Jailletville is a community in Weldford located 5.33 km SE of Beersville.

History

Beersville was first called Girvan Settlement for Albert Girvan, Russel Girvan and Samuel Girvan, who were early settlers here. It was renamed Jailletville with the creation of the post office 1906-1958 with Charles F. Jaillet as first postmaster.
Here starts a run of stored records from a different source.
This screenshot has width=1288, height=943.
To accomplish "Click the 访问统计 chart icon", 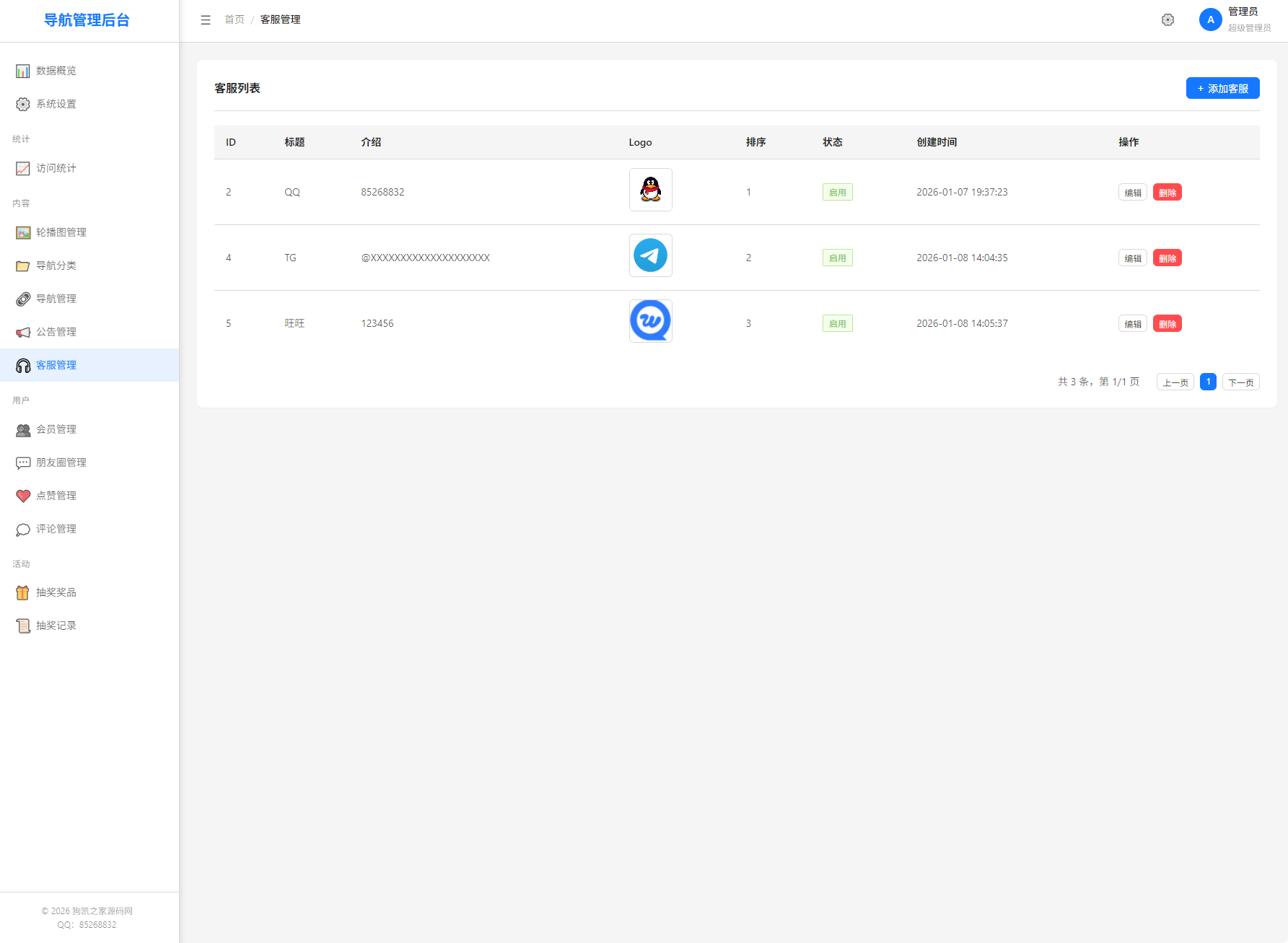I will tap(23, 168).
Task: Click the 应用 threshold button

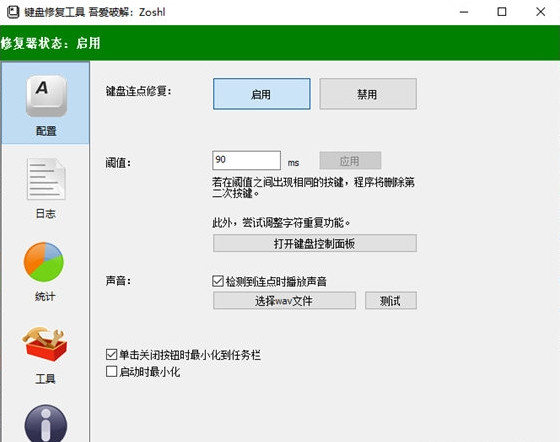Action: (350, 161)
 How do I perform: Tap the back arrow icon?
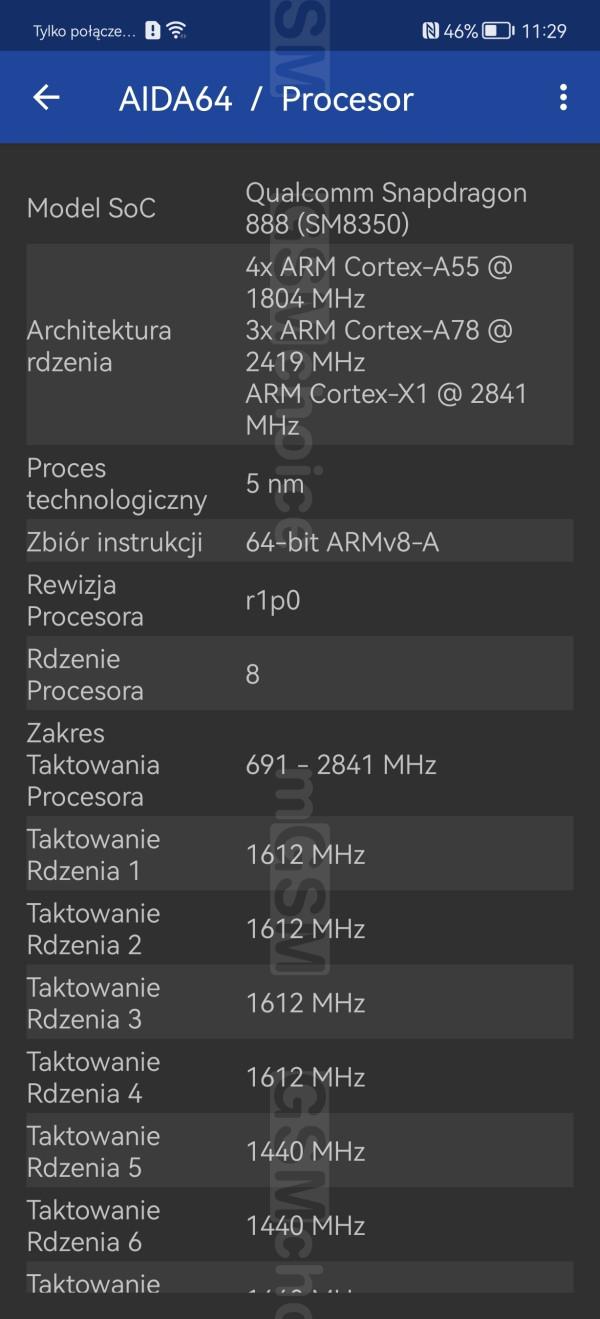click(46, 97)
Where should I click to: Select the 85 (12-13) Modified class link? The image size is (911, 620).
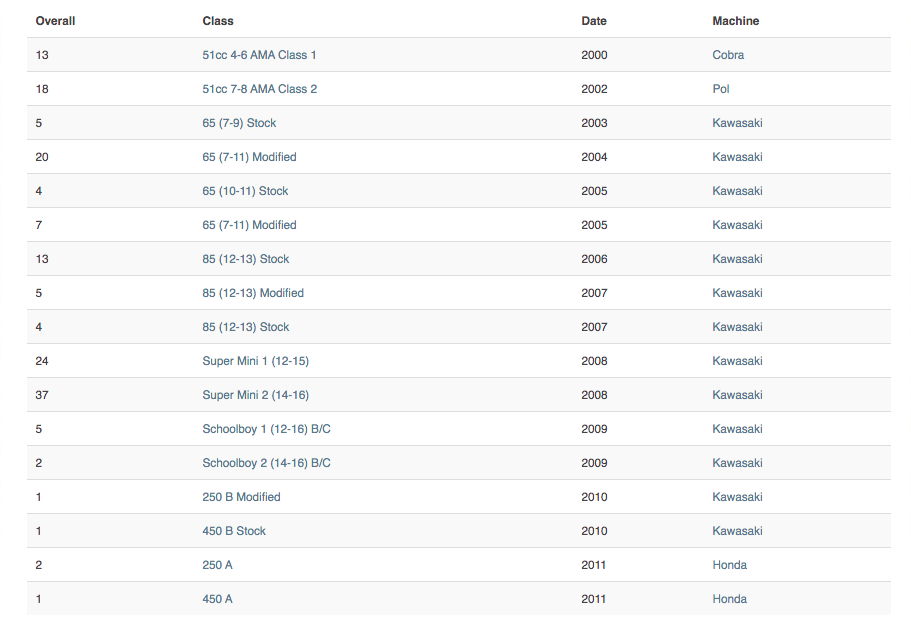(253, 293)
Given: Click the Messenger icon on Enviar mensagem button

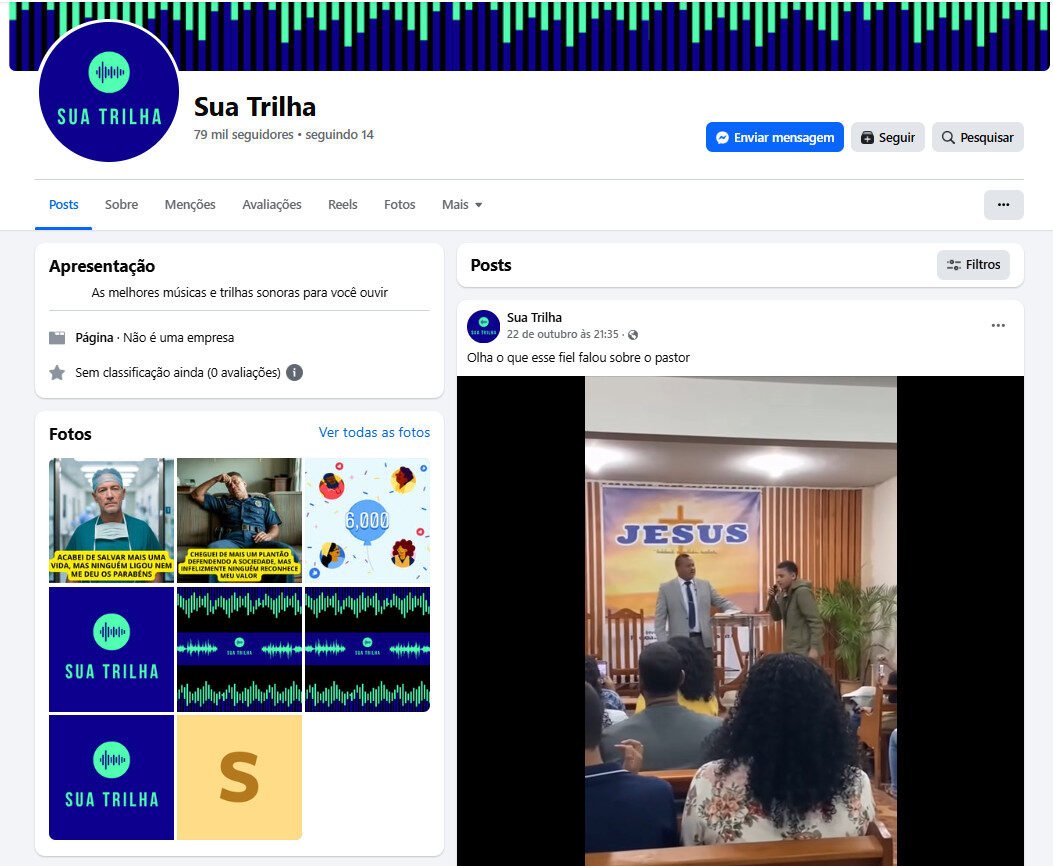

The community of Ford Bank located 2.25 km NW of Normandie, had a Post Office 1917-1960 but the area is now considered a part of Jailletville as is the area known as Pine Ridge which is located 3.83 km E of Fords Mill, on the road to Ford Bank and it one time included the community of Girvan Settlement.  Jailletville is located on the Jailletville Road between Route 465 and Route 490

Girvan Settlement had a Post Office 1871-1874, Pine Ridge had a Post Office 1874-1959: and in 1898 Pine Ridge was a farming settlement with 1 post office and a population of 150. Today the old Girvan Farm is the home of The Green Festival, an annual celebration of family and green energy and a weekend music festival with camping.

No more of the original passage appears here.